Guskiewicz also has come under fire from faculty in the past year for some of the moves he made during the pandemic, such as reopening campus last fall after local public health officials advised against it.

"There are a number of other things in which he has just been very, very secretive and, at times it seemed, dishonest about how he was dealing with things behind closed doors," Smith said. "But shared governance calls on boards of governors and boards of trustees to respect the autonomy of campuses, to respect the voices of faculty and the wider campus community. And if they were to step in and remove Kevin Guskiewicz now, arbitrarily and in a knee-jerk fashion, because they don’t like the political upshot of this controversy, that would be terrible violation of procedure."

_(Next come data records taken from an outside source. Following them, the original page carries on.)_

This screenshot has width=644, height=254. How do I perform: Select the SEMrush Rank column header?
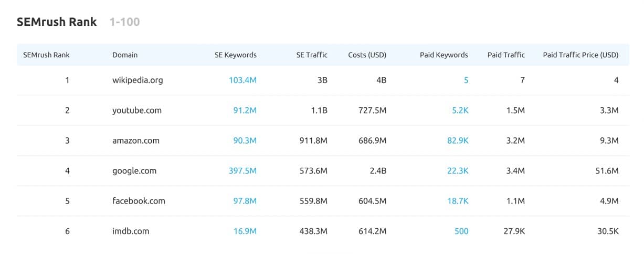tap(46, 55)
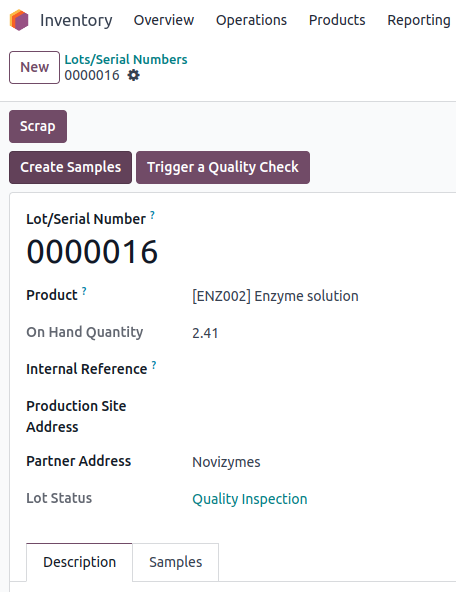This screenshot has width=456, height=592.
Task: Go back to Lots/Serial Numbers breadcrumb
Action: pos(126,59)
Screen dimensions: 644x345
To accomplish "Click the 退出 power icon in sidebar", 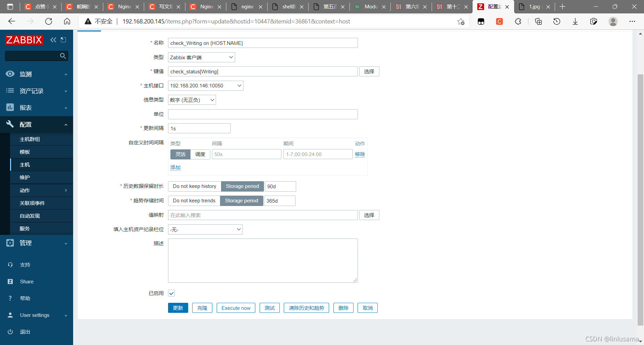I will click(10, 332).
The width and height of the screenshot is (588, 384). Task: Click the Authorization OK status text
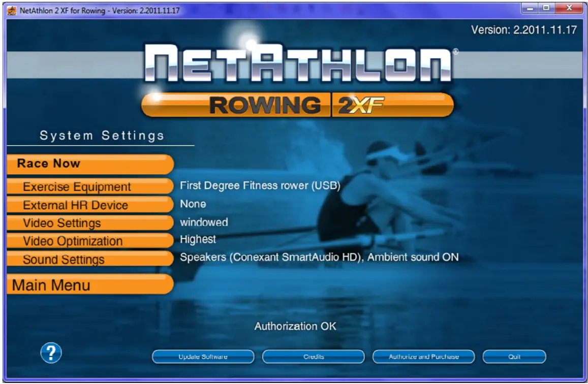(295, 327)

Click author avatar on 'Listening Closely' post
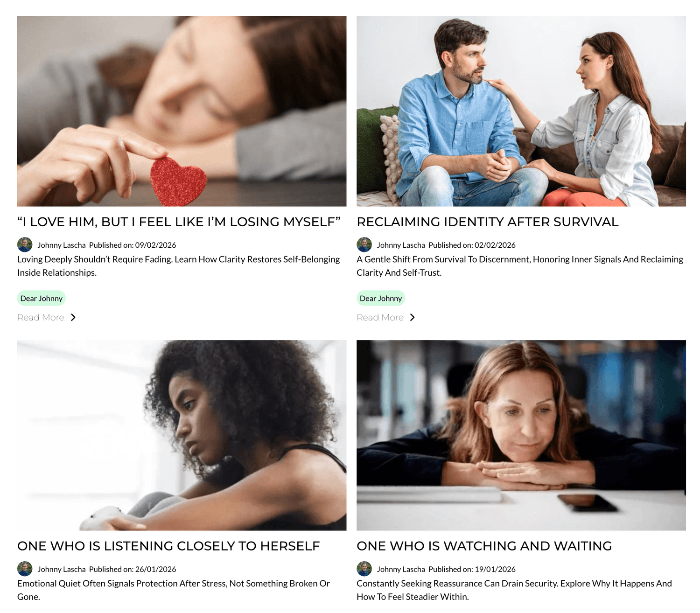25,569
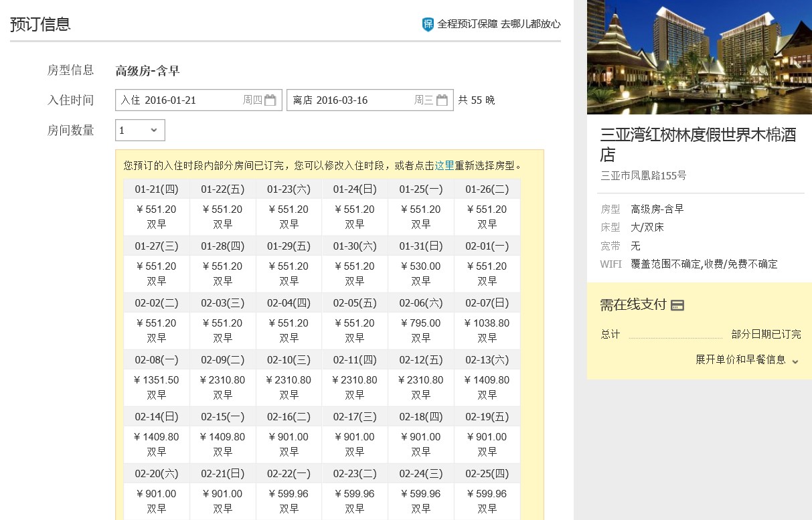Select the 01-21(四) date header cell
812x520 pixels.
pyautogui.click(x=157, y=189)
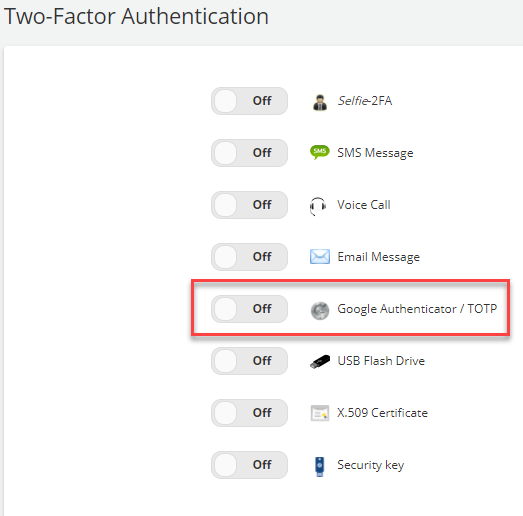Click the Email Message envelope icon
Screen dimensions: 523x516
pos(320,256)
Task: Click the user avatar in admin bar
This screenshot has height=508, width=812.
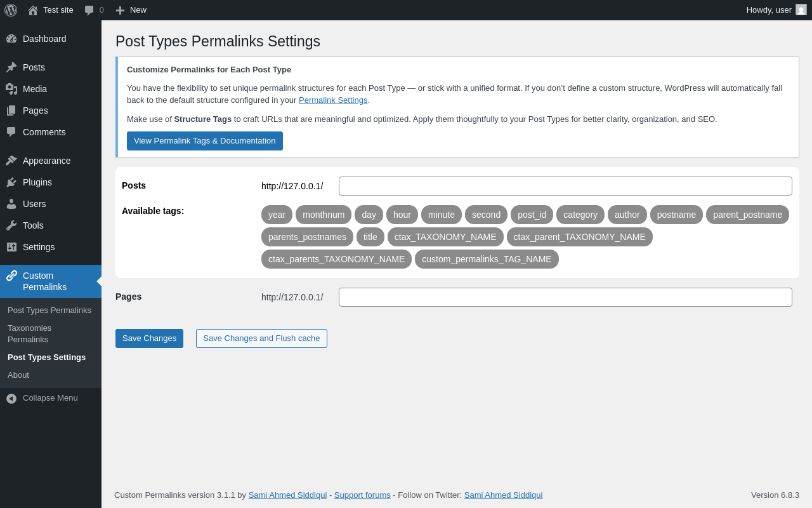Action: tap(801, 10)
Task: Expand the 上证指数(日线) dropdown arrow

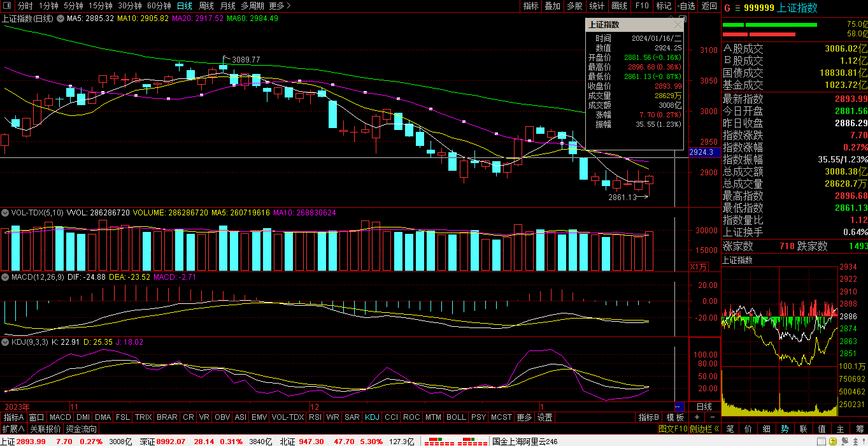Action: pyautogui.click(x=60, y=18)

UNC Professor Deb Aikat said there isn't motivation for change.

"We all got together and we were in our resolve we really don’t want change at this time," Aikat said.

Deans of various UNC-Chapel Hill schools sent a letter to the Board of Trustees expressing support for Guskiewicz, Chapman said, and the Faculty Council drafted and approved its own resolution affirming their confidence in the chancellor and stating that changing leadership would be "deeply destabilizing" for the entire state, not just the campus.

"Our chancellor is not perfect, yet he is someone we know," Chapman said. "He couldn't have assumed his post at a more difficult moment."

Even controversial donor Walter Hussman, who some believe is the reason that Hannah-Jones did not accept tenure at UNC, wrote a letter saying he believes Guskiewicz is the right person to lead the university.

“I think he is an honorable person a person of integrity I think he is intelligent and thoughtful," Hussman said.